## Perintah A
Sebutkan semua nomor ayat dari surat al-Nisa yang disebut dalam teks bacaan tentang warisan dalam Islam.
## Perintah B
Menurut teks bacaan tentang warisan dalam Islam, berapa bagian anak perempuan jika jumlahnya dua orang atau lebih?
## Perintah C
Salin dari teks bacaan tentang warisan dalam Islam bagian yang dimulai pada kata-kata "Kesesuaian tersebut diperlukan" dan berakhir setelah "beberapa abad silam.".

## Teks bacaan

MEMAKNAI WARISAN DALAM ISLAM[1]
Musdah Mulia
Pada
dasarnya, usaha untuk merumuskan visi baru hukum kewarisan dalam Islam harus
selalu memperhatikan kesesuaian antara pejelasan tekstual yang termaktub dalam
al-Qur’an dengan realitas kontekstual yang terdapat di dalam masyarakat.
Kesesuaian tersebut diperlukan terutama untuk mensinergikan antara otoritas
wahyu sebagai sumber otentik hukum Islam dengan kebutuhan manusia sebagai
pelaksana syari’at. Kesesuaian itu hanya dapat terwujud bilamana argumentasi naqli
(revealation) berjalan seiring bersama dengan argumentasi aqli (reason).
Di dalam
al-Qur’an, terdapat sejumlah ayat yang membicarakan kewarisan secara khusus.
Dalil-dalil tersebut antara lain surat al-Nisa ayat 7, 8, 11, 12, 19, 33, dan
176, surat al-Anfal ayat 72 dan 75, serta surat al-Ahzab ayat 6. Di samping
itu, terdapat pula sejumlah hadits yang terdapat di dalam kutub al-tis’ah
yang mendukung serta memperjelas ayat-ayat tersebut. Dalil-dalil itulah
kemudian yang dijadikan sebagai patokan dalam menyusun hukum kewarisan
sebagaimana dilakukan oleh para ulama fikih beberapa abad silam.
Dengan
merujuk pada penjelasan dalil-dalil naqli yang disebutkan di atas,
terkumpul beberapa dalil aqli yang dapat mereposisi kedudukan perempuan
dalam sistem pewarisan Islam. Dalil-dalil aqli tersebut antara lain:
Pertama, bahagian waris perempuan tidak selamanya mendapat setengah
bagian laki-laki sebagaimana dipahami dalam kitab-kitab fikih selama ini,
melainkan cukup beragam. Bahagian anak perempuan, misalnya, memiliki tiga
formulasi; mendapat ½ bagian jika sendirian, 2/3 bagian jika jumlahnya dua
orang atau lebih, dan mendapat ½ dari bagian laki-laki jika posisinya sebagai ashobat.

## Bahan
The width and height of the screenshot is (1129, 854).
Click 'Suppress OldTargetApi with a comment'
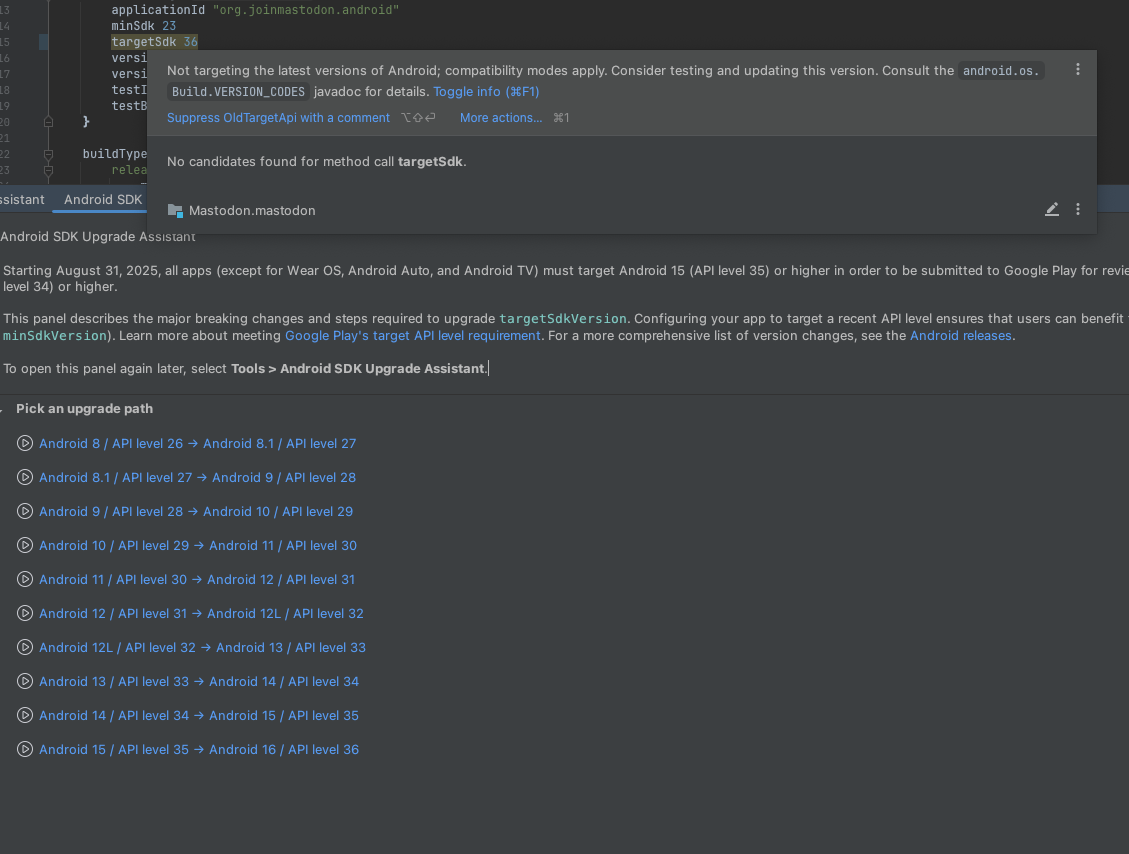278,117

## Jawaban tertulis A
7, 8, 11, 12, 19, 33, dan 176

## Jawaban tertulis B
2/3 bagian

## Jawaban tertulis C
Kesesuaian tersebut diperlukan terutama untuk mensinergikan antara otoritas
wahyu sebagai sumber otentik hukum Islam dengan kebutuhan manusia sebagai
pelaksana syari’at. Kesesuaian itu hanya dapat terwujud bilamana argumentasi naqli
(revealation) berjalan seiring bersama dengan argumentasi aqli (reason).
Di dalam
al-Qur’an, terdapat sejumlah ayat yang membicarakan kewarisan secara khusus.
Dalil-dalil tersebut antara lain surat al-Nisa ayat 7, 8, 11, 12, 19, 33, dan
176, surat al-Anfal ayat 72 dan 75, serta surat al-Ahzab ayat 6. Di samping
itu, terdapat pula sejumlah hadits yang terdapat di dalam kutub al-tis’ah
yang mendukung serta memperjelas ayat-ayat tersebut. Dalil-dalil itulah
kemudian yang dijadikan sebagai patokan dalam menyusun hukum kewarisan
sebagaimana dilakukan oleh para ulama fikih beberapa abad silam.